Adam Scott says he’s not ready to give back his green jacket as he deals with his emotional return to Augusta National as defending champion.
Scott, who broke through the Augusta National hoodoo for Australia by beating Angel Cabrera in a playoff last year looked resplendent in his green jacket as he presented trophies to winners of a newly formed junior competition on Sunday.
The kids had participated in a drive, chip and putt competition, including trying to hole Scott’s famous 72nd hole birdie putt on the 18th green.
“I thought the ceremonial duties would come a lot later in my career here,” he joked before switching to business mode.
Champions at Augusta National must return their jacket and leave it in the clubhouse after the first 12 months, unless of course they win again.
“I’ve really got this thing in my head that I’m quite determined to not leave it here,” Scott said.
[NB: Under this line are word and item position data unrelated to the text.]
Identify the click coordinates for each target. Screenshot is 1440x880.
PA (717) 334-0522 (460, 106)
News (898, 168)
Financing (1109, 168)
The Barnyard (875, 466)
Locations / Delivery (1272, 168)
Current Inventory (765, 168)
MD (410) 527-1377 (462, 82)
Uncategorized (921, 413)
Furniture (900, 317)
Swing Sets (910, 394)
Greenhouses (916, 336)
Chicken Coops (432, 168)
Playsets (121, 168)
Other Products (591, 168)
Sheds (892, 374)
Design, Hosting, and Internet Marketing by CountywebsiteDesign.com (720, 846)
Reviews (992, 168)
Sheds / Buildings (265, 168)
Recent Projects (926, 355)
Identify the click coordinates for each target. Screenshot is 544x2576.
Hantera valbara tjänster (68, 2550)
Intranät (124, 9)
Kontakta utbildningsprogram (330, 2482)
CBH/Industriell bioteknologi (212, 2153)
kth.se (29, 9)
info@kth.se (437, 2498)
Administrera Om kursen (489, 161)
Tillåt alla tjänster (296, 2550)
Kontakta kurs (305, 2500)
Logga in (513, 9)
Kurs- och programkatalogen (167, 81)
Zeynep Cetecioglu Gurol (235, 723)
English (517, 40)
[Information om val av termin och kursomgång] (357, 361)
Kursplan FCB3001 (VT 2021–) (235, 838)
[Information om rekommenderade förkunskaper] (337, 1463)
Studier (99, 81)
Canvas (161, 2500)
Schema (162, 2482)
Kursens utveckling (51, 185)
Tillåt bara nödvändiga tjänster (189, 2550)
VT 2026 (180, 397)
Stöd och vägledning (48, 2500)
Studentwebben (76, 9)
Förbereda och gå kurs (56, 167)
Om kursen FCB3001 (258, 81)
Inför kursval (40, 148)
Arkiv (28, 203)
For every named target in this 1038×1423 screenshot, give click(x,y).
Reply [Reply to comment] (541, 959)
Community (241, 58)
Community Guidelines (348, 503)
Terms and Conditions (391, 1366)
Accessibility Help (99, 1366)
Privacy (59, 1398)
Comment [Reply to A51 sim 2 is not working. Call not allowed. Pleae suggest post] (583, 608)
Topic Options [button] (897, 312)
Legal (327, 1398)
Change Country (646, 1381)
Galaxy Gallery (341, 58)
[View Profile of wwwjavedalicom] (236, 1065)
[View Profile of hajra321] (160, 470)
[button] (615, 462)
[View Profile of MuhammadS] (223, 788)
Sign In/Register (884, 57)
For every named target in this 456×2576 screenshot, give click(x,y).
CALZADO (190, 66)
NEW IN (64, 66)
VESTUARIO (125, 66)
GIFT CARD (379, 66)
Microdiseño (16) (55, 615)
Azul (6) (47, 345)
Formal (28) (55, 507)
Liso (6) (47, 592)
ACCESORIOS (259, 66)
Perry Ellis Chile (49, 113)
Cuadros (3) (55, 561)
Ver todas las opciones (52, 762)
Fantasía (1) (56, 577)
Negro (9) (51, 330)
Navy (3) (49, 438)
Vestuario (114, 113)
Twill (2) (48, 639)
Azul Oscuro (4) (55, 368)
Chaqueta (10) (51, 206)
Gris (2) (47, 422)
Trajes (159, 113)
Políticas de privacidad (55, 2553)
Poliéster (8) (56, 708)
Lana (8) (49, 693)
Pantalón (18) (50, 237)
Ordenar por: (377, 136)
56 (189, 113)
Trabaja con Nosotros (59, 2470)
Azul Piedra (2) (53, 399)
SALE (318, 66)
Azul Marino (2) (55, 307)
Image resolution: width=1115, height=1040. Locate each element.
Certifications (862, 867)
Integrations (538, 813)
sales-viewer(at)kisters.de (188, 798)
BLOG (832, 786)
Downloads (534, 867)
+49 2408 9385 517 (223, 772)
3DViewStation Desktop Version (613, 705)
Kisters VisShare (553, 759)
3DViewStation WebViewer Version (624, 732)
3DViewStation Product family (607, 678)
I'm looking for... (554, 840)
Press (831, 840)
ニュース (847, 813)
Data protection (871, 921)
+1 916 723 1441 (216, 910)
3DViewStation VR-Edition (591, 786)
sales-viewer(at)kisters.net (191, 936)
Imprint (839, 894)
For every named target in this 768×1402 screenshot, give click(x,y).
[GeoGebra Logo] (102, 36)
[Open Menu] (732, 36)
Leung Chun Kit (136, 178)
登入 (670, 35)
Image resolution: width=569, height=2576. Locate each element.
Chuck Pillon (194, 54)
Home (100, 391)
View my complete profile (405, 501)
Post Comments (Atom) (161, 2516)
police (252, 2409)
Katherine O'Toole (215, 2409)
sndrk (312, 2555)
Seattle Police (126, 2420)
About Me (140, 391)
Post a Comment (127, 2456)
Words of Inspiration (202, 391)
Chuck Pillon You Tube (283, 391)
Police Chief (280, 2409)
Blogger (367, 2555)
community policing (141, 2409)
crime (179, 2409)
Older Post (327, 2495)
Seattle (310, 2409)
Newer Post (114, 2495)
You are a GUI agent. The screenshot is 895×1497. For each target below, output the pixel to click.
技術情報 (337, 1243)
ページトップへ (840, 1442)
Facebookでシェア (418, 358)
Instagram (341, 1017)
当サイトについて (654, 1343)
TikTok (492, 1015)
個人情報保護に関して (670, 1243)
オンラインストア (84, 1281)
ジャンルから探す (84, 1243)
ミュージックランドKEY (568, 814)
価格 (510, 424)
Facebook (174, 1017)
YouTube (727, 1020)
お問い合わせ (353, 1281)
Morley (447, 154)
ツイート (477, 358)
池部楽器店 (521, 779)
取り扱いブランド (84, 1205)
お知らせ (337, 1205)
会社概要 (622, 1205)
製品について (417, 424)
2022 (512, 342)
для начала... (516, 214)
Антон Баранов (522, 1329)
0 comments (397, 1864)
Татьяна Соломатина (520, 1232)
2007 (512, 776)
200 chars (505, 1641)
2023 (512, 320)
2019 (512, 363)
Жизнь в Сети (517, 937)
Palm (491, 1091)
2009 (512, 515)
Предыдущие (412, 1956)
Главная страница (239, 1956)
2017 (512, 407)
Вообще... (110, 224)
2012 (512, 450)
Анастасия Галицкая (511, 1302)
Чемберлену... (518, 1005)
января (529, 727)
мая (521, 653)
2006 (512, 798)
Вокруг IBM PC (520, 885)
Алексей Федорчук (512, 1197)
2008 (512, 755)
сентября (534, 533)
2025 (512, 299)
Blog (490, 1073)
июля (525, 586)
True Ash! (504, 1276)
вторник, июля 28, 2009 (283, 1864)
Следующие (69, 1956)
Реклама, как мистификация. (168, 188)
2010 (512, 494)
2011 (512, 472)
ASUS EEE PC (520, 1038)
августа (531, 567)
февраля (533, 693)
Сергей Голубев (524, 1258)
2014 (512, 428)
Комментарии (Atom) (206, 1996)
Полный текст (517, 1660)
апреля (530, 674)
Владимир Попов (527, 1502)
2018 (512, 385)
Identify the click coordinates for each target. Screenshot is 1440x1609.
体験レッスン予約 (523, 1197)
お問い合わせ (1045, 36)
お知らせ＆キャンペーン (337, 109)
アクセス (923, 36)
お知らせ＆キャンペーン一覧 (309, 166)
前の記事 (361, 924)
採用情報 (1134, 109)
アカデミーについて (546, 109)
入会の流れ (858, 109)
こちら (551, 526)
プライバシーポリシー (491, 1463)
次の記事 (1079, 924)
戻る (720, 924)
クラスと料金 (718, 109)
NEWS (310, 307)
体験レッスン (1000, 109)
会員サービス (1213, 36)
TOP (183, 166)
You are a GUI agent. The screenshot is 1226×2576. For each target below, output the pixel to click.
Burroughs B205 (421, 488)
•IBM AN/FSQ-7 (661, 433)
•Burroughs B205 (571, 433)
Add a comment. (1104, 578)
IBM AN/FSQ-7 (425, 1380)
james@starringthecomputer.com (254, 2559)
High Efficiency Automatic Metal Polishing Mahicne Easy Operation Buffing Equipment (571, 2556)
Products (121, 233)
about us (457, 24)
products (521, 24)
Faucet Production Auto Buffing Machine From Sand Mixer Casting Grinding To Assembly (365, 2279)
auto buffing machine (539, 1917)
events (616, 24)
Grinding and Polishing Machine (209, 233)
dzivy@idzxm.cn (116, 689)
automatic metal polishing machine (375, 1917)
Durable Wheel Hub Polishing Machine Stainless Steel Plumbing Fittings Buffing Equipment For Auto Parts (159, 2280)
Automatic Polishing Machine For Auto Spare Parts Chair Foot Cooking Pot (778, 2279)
“I really have enjoyed having it with me all the time and probably haven’t taken advantage of wearing it out enough.
“Maybe I was too respectful. I think I am very determined to take it with me again next Sunday.”
Scott has tried to spend some of the emotions early having returned to play for the first time the Monday after the Arnold Palmer Invitational and playing with his father Phil last Friday.
“It was nice to come here and have a hit and not have to do too much. I thought it was good to do that,” Scott said of his first round since his victory almost 12 months ago.
“I was reminded by my coach as we were walking down 10 to stop and think about the last time we were walking down the 10th fairway and how it all was.
“That was a nice moment. I think it was nice of him to do that actually, to stop and have me smell the flowers for a second.”
Phil Scott, who was in the gallery last year for the massive achievement, also had the chance to grace the hallowed turf with his clubs.
“It’s been a big thrill for both of us,” Scott said of sharing the moments with his father.
“Playing with Dad was the highlight of his golfing life he said.
“He had a great day. It was a good day for it. It was a little tricky out there. The wind was gusty. He played well.
“The greens probably got the better of him, which is the case probably for 99 per cent of the people here for the first time.
“I think for him following me around here for so many years, for him to stand in the middle of the fairway, to get a different perspective on the golf course was great.
“And just playing with him for me was fantastic.”